WHAT IS EXPECTED — Please render everything from the line containing "Viewport: 533px width, 376px height." down to the end of the records as a Markdown table with two columns, Row and Record line, skipping blank lines and leaving out the pictures.
○ ○ ○ ○ ○ ○ ○
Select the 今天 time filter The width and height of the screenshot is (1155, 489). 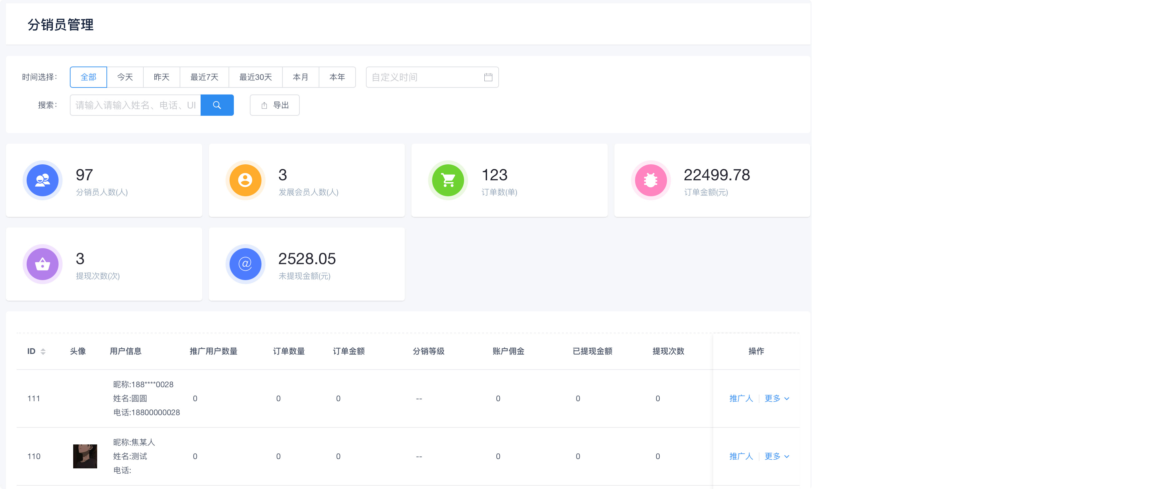click(125, 77)
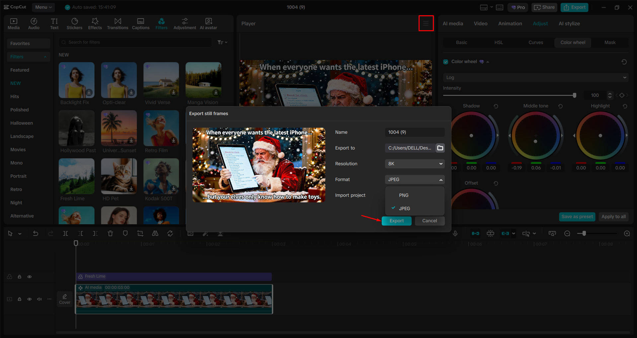
Task: Open the Resolution dropdown set to 8K
Action: coord(414,164)
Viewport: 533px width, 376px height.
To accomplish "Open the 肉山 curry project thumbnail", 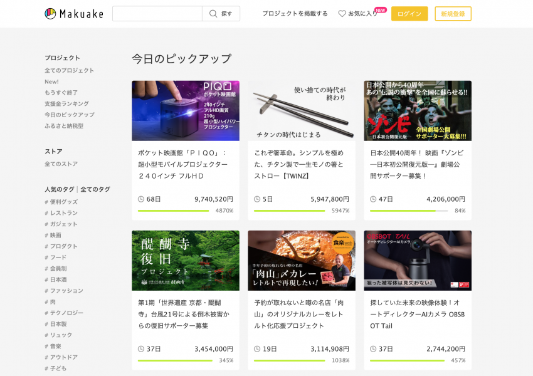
○ ○ ○ ○ ○ ○ ○
FINAL RESULT —
| Row | Record line |
|---|---|
| 1 | Viewport: 533px width, 376px height. |
| 2 | To accomplish "Open the 肉山 curry project thumbnail",  |